--- 阅读文本 ---
Chap 4: Trees⚓︎

约 2679 个字 259 行代码预计阅读时间 17 分钟

核心知识

树的表示法：first-child-next-sibling
二叉树
- 性质
- 树的遍历：前、中、后、层
- 线索二叉树
- 应用：文件系统、表达式树
二叉搜索树
- 各种操作，重点是插入和删除

注：更多理论部分的知识可参见离散数学同名章节

Preliminaries⚓︎

Definitions⚓︎

树 (trees)：它是一组节点，可以为空，如果不为空：
- 包含 1 个根节点 (root) \(r\)
- 有 0 个或多个子树 (subtrees) \(T_1, \dots, T_k\)，每个子树的根节点都和 \(r\) 通过一条边 (edge)连接

注：

子树之间不会相互连接，因此每个节点都是某个子树的根节点

对于一棵有 \(N\) 个节点的树，它有 \(N - 1\) 条边

度 (degree)：
- 一个节点的度指的是它所有子树的个数
- 一棵树的度为 \(\max\limits_{\text{node } \in \text{ tree}}\{\text{degree(node)}\}\)
父节点 (parent)：有子树的节点
孩子节点 (children)：父节点子树的根节点
兄弟节点 (siblings)：有共同父节点的孩子节点
叶子节点 (leaf)：度为 0 的节点
从 \(n_1\) 到 \(n_k\)路径 (path)：一个包含节点 \(n_1, n_2, \dots, n_k\) 唯一的序列，满足 \(n_i\) 是 \(n_{i+1}\) 的父节点 (\(1 \le i < k\))
路径长度 (length)：路径上边的条数
顶点 \(n_i\) 的深度 (depth)：从根节点出发到 \(n_i\) 的路径长度，规定 \(\mathrm{depth}(root) = 0\)
顶点 \(n_i\) 的高度 (height)：从 \(n_i\) 到叶子结点的最长路径长度，规定 \(\mathrm{height}(leaf) = 0\)

文本及条目位置记录:

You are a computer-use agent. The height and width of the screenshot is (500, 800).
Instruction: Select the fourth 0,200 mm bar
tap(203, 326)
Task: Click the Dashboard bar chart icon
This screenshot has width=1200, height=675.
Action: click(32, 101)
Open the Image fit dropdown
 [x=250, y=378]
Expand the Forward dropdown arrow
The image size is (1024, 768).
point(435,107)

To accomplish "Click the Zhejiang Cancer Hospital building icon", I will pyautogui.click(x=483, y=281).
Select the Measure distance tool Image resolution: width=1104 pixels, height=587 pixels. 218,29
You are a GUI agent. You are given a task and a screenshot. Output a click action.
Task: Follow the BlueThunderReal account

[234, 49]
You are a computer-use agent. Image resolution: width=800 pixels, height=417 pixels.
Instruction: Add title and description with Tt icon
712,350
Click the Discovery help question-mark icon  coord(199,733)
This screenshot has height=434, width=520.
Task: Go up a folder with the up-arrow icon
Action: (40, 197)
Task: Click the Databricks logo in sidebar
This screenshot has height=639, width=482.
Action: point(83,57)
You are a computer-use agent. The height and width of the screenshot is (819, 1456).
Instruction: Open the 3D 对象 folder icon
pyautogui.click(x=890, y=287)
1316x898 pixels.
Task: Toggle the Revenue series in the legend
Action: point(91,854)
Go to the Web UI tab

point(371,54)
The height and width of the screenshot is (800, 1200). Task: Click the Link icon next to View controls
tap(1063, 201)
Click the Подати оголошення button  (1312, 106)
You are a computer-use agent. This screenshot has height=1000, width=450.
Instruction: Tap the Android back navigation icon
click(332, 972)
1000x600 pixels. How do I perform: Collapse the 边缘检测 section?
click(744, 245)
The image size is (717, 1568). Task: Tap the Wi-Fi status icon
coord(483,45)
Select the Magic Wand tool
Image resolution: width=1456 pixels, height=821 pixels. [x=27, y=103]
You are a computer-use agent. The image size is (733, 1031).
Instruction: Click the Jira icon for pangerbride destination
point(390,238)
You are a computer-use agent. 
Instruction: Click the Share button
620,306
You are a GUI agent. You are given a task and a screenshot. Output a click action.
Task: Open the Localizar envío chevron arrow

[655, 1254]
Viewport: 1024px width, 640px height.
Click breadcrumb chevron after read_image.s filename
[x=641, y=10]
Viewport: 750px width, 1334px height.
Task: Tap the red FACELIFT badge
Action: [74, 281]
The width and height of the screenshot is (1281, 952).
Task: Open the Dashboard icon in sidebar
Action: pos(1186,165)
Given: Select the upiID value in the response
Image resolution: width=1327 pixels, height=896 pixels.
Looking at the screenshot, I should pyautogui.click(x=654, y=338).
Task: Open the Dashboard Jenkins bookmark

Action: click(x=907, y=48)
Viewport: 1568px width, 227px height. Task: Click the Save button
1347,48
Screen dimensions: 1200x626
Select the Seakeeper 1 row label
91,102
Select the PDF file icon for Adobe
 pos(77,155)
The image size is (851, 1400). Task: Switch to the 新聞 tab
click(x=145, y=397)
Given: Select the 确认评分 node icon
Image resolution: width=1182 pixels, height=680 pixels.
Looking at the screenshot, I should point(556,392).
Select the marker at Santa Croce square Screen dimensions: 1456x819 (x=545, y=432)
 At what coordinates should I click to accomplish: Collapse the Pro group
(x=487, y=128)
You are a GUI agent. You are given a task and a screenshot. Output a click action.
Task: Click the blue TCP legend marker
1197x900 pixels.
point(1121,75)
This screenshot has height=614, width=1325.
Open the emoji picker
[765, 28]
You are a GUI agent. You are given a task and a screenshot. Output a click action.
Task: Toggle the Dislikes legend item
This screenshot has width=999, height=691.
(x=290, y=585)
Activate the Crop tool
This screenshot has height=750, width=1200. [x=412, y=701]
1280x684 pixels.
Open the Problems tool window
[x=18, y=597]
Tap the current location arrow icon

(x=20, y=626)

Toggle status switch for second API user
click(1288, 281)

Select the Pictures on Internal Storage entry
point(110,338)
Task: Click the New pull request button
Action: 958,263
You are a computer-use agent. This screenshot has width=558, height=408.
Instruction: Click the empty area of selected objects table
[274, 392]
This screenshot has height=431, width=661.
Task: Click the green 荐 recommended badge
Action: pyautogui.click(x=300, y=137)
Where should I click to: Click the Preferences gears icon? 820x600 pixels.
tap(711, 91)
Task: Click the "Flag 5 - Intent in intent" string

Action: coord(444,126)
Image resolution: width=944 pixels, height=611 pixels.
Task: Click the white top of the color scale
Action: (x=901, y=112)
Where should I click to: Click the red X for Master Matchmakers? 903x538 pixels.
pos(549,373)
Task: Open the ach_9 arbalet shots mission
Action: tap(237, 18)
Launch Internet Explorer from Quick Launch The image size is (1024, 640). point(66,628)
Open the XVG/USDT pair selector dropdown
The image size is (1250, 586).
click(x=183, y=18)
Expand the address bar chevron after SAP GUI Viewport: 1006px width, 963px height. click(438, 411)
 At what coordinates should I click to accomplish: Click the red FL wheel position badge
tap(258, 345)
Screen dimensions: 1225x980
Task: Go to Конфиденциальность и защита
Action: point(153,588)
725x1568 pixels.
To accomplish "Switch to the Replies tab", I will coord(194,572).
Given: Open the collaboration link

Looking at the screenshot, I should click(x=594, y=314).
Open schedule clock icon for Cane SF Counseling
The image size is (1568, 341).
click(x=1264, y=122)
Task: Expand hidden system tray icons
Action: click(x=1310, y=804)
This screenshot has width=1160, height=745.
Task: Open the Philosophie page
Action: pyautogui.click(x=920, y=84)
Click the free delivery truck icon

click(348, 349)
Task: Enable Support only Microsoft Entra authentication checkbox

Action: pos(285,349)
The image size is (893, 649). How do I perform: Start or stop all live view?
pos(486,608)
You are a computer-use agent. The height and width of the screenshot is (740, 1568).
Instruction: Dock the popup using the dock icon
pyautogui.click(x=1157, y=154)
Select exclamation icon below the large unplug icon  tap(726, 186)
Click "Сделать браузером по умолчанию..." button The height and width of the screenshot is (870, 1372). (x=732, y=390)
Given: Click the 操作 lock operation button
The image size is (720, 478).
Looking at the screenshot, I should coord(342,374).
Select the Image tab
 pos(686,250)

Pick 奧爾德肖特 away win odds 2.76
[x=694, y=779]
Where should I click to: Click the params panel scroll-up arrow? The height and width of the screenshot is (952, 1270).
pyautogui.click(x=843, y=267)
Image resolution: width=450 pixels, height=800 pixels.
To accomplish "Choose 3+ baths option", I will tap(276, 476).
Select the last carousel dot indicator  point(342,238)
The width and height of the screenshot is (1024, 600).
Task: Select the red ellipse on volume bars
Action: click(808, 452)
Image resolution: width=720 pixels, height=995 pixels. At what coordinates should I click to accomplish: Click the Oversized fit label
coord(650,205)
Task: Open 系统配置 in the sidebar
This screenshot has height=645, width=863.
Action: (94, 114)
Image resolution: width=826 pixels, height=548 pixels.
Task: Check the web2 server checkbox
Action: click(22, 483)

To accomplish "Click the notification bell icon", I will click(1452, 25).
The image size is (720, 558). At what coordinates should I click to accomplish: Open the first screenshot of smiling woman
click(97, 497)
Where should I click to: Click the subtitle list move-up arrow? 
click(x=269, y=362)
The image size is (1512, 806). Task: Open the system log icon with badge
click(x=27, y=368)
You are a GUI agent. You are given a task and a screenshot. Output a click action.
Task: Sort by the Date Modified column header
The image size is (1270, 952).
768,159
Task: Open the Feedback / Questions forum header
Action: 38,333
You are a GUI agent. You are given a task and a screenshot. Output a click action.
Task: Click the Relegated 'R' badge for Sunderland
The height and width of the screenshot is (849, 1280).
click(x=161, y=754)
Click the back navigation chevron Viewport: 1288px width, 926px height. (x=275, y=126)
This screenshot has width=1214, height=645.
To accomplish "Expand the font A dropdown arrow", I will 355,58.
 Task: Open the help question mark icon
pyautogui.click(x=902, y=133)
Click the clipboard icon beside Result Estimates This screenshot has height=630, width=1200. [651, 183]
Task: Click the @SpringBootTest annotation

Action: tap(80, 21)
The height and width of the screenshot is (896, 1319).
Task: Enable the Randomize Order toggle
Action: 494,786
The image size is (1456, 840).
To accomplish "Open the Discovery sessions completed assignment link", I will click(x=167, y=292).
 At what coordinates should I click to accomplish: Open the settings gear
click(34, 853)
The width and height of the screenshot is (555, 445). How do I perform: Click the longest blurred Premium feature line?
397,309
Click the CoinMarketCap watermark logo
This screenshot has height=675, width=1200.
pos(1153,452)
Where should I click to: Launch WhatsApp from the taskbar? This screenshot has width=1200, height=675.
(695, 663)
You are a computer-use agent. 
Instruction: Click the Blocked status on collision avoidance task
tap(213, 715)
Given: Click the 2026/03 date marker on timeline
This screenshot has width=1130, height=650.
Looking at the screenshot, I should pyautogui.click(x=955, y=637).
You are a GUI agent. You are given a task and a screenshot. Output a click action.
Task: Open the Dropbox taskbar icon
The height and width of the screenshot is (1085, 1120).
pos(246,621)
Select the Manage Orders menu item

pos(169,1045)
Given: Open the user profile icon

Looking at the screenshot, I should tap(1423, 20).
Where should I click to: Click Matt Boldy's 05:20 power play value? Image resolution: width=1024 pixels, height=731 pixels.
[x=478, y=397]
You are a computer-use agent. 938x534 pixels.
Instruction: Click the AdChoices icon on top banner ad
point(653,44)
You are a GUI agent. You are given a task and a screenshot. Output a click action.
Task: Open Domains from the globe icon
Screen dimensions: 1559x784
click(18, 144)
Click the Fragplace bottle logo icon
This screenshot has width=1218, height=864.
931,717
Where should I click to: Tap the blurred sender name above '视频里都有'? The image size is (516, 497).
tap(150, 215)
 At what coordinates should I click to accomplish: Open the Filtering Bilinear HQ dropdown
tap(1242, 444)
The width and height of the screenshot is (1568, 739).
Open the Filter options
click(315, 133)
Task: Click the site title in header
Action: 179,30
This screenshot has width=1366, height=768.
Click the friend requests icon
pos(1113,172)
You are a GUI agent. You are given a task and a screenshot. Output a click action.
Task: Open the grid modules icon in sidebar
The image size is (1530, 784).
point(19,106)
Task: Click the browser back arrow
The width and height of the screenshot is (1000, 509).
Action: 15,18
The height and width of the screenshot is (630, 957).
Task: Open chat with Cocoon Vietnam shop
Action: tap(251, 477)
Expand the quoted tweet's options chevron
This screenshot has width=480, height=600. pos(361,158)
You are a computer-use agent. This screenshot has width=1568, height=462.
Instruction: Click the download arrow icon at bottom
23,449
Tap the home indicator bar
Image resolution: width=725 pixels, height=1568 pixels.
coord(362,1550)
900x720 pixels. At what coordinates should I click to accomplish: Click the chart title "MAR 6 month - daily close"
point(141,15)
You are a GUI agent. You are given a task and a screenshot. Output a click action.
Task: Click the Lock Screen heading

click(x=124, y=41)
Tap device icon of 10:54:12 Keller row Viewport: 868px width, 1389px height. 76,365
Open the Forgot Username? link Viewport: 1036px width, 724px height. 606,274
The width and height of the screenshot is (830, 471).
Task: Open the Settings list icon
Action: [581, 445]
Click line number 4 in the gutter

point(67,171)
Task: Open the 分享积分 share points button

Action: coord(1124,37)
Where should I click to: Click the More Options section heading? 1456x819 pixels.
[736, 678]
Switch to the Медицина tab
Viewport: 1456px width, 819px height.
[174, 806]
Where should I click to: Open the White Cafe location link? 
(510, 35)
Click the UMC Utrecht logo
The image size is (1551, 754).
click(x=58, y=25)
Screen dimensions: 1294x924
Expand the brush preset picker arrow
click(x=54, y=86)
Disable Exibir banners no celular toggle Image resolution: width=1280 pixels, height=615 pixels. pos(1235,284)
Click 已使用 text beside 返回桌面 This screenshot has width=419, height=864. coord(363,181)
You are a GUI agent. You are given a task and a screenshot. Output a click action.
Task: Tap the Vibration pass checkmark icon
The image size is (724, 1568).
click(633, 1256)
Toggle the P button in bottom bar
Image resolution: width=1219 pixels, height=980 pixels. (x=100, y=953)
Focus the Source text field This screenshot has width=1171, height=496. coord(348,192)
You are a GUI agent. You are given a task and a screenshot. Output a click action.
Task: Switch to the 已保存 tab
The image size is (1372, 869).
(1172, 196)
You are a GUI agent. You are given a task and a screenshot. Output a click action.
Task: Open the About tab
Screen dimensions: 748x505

--- 题目 ---
请从上面的阅读文本中原样摘录从“度 (degree)：”一直到“(\(1 \le i < k\))”的全部文字。

--- 任务答案 ---
度 (degree)：
- 一个节点的度指的是它所有子树的个数
- 一棵树的度为 \(\max\limits_{\text{node } \in \text{ tree}}\{\text{degree(node)}\}\)
父节点 (parent)：有子树的节点
孩子节点 (children)：父节点子树的根节点
兄弟节点 (siblings)：有共同父节点的孩子节点
叶子节点 (leaf)：度为 0 的节点
从 \(n_1\) 到 \(n_k\)路径 (path)：一个包含节点 \(n_1, n_2, \dots, n_k\) 唯一的序列，满足 \(n_i\) 是 \(n_{i+1}\) 的父节点 (\(1 \le i < k\))